Tuesday, April 20, 2010

Factory Food

After the Boston Marathon, our team's annual tradition is victory dinner at the Cheesecake Factory - it's conveniently located across from the hotel and has the infamous extensive menu to cater to the many tastes of a large group and massive portion sizes to feed the athletes' appetites post-race. A logical choice.

But let's be honest, the Cheesecake Factory is in fact a factory: it manufactures food in massive quantities without the craftsmanship of an independent artisan (i.e. gourmet cuisine.) The endless menu is both its appeal and it's downfall - offering salads, pasta, chicken, fish, sandwiches, you name it, it's a phonebook there are so many pages. Yet the Cheesecake Factory's variety of options means that it makes literally hundreds of mediocre dishes rather than focusing on perfecting a select number, and churns it out in enormous quantities to mask the food's average quality and somewhat justify the prices.

The menu has diversified to include "low calorie" options - while 600 calories for a salad hardly seems worth mentioning, one must take into account the gargantuous regular salads; don't be fooled into thinking you're eating healthy by ordering a salad here, as they come on plates larger than your head and come dowsed in salad dressing.
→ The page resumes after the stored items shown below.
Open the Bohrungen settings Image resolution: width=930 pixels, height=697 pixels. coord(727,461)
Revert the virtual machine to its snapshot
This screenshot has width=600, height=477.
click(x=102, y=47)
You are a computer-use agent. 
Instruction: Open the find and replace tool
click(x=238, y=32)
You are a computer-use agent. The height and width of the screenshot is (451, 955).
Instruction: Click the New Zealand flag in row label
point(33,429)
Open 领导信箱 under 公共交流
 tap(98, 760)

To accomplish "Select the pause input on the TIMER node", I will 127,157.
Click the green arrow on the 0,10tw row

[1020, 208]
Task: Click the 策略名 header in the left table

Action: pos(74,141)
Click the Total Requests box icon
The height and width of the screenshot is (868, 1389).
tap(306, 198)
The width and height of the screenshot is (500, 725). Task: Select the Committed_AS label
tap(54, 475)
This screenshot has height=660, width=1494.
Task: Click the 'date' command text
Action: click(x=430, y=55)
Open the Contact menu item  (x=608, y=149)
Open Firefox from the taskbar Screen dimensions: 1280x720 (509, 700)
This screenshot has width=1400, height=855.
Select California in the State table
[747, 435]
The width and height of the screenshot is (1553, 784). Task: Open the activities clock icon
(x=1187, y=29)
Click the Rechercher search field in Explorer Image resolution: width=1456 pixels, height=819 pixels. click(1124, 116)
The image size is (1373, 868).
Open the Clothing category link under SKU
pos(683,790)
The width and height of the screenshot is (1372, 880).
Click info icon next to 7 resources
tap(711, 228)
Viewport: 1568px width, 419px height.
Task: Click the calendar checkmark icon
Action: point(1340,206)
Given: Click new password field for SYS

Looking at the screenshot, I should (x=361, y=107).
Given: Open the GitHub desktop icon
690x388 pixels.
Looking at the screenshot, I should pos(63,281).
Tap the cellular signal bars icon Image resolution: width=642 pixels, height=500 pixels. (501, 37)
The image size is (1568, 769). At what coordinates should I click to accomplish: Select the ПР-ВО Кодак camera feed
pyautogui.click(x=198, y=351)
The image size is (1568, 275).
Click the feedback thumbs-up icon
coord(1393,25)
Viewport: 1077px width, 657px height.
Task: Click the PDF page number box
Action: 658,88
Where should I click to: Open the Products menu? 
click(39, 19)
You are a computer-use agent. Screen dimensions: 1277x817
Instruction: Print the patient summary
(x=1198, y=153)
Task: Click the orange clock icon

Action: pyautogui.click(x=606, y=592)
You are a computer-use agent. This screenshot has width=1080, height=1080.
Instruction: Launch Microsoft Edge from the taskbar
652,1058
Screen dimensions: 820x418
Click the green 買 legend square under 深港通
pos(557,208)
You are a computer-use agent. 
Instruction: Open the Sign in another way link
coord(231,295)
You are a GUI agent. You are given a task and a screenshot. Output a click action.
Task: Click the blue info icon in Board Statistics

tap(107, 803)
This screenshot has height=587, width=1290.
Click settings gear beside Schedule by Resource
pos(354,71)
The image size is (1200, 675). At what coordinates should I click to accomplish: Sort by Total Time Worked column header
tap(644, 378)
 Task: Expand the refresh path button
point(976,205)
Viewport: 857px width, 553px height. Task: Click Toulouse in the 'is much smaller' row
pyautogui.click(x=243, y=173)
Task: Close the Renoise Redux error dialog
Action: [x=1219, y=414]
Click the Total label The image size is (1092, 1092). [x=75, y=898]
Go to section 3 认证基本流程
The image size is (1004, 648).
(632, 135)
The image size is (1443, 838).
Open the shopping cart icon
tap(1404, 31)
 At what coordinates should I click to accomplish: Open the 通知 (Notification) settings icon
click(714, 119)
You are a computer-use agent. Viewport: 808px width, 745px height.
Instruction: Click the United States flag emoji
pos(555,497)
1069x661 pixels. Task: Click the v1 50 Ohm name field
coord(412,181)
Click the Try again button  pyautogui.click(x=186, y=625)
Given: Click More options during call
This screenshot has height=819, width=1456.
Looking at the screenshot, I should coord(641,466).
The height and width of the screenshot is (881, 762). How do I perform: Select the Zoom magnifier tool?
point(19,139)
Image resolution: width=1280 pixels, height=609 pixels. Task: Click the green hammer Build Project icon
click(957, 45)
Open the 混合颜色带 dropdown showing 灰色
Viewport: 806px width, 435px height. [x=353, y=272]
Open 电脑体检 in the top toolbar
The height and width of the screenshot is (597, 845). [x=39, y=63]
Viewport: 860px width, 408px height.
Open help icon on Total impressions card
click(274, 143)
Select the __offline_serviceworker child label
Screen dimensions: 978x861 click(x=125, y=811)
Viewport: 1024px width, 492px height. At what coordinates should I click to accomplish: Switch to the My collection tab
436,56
Always ask for dressing on the side. My longtime favorites at the Cheesecake Factory were always the salads - either the Santa Fe or the Chinese Chicken Salad - but found that the leftovers often wilted before I could finish it all. Last night I opted for an "appetizer-sized" salad to avoid this, and of course it was still large. And not thrilling.

The main issue with the Fresh Vegetable Salad, I felt, was there was frankly too much lettuce in proportion to the rest of the vegetables; the attempt to bulk up the dish resulted in some less-than-fresh romaine. The pieces of green beans and asparagus were too small, and while the combination of roasted beets and white cheddar was interesting, the taste was dwarfed by lettuce. I was intrigued by the salad's pomegranate vinaigrette and liked the tang it provided, but found the raw edamame out of place, a failed attempt at Asian fusion. Luckily there are still dozens of other salads to try ... right?

So why do people wait for two hours at a crowded, noisy restaurant with the same decor as every other location of the chain, to be bombarded by 200 choices on the menu and in a panic end up picking something because they see the server coming back? That's easy. The cheesecake.